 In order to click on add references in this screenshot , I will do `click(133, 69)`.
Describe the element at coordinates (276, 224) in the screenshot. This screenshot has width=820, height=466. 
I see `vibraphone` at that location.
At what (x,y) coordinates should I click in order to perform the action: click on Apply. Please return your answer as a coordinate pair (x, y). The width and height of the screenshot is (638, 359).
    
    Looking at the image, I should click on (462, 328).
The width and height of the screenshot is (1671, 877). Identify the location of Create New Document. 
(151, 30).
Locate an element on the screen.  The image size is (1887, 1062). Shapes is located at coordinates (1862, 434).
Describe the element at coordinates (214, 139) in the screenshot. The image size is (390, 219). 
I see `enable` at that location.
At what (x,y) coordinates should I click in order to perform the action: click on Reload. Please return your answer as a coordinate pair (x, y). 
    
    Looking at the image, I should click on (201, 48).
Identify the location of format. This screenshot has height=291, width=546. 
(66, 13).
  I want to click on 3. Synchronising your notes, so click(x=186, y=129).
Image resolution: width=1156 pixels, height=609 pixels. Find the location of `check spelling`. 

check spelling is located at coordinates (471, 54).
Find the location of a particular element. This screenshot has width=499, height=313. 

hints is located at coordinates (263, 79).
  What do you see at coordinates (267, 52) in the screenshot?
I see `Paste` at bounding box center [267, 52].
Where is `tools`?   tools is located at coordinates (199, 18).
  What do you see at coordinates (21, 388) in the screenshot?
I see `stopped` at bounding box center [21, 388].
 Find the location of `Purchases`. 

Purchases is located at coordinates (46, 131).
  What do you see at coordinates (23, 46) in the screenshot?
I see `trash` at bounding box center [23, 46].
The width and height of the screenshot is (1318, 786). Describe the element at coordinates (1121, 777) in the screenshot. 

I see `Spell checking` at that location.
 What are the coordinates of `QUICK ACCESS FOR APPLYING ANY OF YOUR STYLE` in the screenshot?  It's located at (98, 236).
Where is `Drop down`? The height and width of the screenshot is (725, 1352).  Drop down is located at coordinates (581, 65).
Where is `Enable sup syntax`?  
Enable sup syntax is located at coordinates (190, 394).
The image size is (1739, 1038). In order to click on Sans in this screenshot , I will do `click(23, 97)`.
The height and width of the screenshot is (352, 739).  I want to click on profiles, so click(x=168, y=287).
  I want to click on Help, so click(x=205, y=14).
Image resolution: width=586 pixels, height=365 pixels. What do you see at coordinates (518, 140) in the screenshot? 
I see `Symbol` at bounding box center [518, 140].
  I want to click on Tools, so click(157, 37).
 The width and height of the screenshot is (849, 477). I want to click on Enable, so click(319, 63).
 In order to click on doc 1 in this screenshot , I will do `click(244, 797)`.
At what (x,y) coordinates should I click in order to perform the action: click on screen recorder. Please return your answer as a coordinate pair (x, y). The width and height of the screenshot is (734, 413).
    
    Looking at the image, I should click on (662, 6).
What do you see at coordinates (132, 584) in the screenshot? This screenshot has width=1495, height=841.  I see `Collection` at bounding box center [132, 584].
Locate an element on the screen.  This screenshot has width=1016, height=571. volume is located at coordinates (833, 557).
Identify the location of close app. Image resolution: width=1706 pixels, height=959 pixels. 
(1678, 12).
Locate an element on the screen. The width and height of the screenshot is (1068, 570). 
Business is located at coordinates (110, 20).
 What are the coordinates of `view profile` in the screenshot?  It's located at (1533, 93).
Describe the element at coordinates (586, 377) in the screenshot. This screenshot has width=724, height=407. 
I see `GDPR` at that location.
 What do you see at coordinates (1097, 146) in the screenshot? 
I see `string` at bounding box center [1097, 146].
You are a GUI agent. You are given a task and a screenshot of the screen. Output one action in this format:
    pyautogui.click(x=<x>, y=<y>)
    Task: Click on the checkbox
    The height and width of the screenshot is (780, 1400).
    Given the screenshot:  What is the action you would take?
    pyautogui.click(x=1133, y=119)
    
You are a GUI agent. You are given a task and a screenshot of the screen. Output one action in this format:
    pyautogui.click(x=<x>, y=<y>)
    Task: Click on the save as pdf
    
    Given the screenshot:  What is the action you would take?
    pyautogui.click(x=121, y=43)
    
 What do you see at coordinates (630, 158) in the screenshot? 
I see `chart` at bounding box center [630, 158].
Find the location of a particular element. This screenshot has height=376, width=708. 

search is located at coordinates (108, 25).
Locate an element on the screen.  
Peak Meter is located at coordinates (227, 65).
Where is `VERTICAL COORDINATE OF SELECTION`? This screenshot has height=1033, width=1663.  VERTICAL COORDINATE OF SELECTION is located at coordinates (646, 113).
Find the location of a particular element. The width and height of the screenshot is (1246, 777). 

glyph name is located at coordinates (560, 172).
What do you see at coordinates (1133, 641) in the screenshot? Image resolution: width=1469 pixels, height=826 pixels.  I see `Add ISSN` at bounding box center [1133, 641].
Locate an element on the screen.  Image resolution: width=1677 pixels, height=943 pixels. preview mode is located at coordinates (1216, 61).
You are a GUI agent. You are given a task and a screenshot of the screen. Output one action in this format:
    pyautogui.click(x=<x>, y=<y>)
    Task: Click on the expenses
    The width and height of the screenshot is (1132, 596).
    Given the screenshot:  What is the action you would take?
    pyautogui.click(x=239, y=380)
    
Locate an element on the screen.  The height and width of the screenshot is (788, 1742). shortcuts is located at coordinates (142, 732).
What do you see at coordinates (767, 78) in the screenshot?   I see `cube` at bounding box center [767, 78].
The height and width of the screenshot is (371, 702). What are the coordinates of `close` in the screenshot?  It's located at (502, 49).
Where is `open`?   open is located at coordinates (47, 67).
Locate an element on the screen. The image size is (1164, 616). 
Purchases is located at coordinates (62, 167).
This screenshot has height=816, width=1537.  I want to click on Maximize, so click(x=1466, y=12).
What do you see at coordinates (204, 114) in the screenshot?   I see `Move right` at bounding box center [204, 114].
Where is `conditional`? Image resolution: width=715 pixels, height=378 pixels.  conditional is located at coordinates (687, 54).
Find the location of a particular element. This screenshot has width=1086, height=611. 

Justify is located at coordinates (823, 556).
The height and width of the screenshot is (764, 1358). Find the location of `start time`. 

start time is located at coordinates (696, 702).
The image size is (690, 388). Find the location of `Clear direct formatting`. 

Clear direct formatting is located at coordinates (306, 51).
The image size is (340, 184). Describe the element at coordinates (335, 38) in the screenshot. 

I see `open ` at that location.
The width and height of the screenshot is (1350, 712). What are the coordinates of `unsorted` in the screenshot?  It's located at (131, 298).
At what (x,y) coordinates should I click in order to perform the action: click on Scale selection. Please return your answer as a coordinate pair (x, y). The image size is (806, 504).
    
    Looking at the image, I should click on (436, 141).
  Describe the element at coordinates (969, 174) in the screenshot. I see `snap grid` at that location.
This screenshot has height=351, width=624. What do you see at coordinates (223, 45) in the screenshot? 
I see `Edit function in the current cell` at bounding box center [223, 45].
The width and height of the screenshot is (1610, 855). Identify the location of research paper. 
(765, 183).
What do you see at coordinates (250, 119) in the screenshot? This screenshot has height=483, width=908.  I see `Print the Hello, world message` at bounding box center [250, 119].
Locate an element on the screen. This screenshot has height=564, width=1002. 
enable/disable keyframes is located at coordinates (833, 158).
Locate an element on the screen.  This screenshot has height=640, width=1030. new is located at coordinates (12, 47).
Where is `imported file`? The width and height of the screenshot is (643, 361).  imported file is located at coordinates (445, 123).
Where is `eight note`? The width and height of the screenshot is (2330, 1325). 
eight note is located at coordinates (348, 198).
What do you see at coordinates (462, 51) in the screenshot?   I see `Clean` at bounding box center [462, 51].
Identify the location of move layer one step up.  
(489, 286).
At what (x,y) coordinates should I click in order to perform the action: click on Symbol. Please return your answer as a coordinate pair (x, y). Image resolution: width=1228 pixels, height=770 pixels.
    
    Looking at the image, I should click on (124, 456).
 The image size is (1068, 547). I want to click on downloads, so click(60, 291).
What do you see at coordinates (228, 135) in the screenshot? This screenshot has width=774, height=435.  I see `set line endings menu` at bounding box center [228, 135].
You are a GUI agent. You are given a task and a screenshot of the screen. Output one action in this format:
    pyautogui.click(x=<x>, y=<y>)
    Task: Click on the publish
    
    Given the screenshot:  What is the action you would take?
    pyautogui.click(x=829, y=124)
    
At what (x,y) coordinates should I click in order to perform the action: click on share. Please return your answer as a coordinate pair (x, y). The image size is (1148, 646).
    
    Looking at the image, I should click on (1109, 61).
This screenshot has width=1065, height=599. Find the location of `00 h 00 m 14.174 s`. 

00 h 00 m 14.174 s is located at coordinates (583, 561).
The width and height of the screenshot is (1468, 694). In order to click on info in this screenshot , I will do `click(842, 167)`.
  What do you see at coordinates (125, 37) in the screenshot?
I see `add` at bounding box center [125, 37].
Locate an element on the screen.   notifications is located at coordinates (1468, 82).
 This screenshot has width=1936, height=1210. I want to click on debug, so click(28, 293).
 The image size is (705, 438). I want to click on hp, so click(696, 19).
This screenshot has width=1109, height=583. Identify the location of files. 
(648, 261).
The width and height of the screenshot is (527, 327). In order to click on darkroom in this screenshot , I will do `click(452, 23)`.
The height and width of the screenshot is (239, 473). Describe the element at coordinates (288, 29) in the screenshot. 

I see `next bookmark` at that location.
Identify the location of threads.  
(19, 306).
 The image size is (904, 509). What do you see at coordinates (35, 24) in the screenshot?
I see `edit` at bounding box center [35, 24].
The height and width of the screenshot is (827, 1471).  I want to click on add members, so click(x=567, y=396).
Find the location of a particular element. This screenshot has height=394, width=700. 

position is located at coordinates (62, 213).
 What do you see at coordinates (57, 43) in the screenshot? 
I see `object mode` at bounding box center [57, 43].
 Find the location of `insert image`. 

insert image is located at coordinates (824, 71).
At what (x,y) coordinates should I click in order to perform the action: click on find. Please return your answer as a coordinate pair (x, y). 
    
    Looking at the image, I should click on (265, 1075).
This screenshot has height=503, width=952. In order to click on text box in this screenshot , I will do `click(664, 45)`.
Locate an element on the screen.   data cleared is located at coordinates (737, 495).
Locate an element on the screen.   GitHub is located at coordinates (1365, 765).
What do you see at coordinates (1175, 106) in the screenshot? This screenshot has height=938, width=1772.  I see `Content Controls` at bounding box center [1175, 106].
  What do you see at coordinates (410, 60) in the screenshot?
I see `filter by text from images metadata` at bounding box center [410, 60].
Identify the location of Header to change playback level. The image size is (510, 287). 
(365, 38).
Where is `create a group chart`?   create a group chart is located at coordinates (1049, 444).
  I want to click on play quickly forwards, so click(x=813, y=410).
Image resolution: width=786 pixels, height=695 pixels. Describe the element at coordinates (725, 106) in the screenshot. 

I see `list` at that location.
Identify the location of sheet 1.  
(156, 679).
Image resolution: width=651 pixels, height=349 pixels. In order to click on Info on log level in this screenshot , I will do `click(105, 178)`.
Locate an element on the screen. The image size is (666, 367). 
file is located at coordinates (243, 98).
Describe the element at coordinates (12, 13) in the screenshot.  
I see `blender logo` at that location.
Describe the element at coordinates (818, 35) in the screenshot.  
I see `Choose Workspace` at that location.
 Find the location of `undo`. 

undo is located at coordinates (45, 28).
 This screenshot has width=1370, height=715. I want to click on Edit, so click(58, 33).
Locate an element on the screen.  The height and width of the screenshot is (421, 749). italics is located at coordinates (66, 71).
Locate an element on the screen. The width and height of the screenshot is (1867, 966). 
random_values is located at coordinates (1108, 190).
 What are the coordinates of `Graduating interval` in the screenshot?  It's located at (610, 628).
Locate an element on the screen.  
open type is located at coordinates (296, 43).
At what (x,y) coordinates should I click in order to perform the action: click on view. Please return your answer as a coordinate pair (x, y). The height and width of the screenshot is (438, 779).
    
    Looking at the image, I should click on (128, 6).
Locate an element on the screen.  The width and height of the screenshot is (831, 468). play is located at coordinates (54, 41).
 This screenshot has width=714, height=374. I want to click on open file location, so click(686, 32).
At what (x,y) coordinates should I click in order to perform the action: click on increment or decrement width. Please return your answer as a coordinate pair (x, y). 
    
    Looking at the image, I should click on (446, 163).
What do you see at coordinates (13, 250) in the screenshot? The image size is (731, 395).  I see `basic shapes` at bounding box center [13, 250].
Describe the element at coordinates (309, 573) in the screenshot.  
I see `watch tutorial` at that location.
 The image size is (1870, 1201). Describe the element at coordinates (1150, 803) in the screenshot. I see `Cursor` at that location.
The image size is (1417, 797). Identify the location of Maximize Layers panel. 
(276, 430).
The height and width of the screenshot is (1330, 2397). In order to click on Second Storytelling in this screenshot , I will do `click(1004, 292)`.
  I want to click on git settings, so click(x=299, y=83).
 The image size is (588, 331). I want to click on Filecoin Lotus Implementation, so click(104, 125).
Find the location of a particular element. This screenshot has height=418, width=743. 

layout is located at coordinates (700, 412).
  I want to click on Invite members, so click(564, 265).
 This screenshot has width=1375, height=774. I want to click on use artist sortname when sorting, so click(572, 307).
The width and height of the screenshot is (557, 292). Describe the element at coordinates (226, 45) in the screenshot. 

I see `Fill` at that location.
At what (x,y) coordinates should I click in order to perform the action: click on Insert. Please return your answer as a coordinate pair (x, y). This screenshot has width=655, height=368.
+--
> **Problem to work on**
Copy the listing above word for word, from its first line through the line containing "center [267, 52].", with both of those lines included.

> **Solution to this exercise**
 In order to click on add references in this screenshot , I will do `click(133, 69)`.
Describe the element at coordinates (276, 224) in the screenshot. This screenshot has width=820, height=466. 
I see `vibraphone` at that location.
At what (x,y) coordinates should I click in order to perform the action: click on Apply. Please return your answer as a coordinate pair (x, y). The width and height of the screenshot is (638, 359).
    
    Looking at the image, I should click on (462, 328).
The width and height of the screenshot is (1671, 877). Identify the location of Create New Document. 
(151, 30).
Locate an element on the screen.  The image size is (1887, 1062). Shapes is located at coordinates (1862, 434).
Describe the element at coordinates (214, 139) in the screenshot. The image size is (390, 219). 
I see `enable` at that location.
At what (x,y) coordinates should I click in order to perform the action: click on Reload. Please return your answer as a coordinate pair (x, y). 
    
    Looking at the image, I should click on (201, 48).
Identify the location of format. This screenshot has height=291, width=546. 
(66, 13).
  I want to click on 3. Synchronising your notes, so click(x=186, y=129).
Image resolution: width=1156 pixels, height=609 pixels. Find the location of `check spelling`. 

check spelling is located at coordinates (471, 54).
Find the location of a particular element. This screenshot has width=499, height=313. 

hints is located at coordinates (263, 79).
  What do you see at coordinates (267, 52) in the screenshot?
I see `Paste` at bounding box center [267, 52].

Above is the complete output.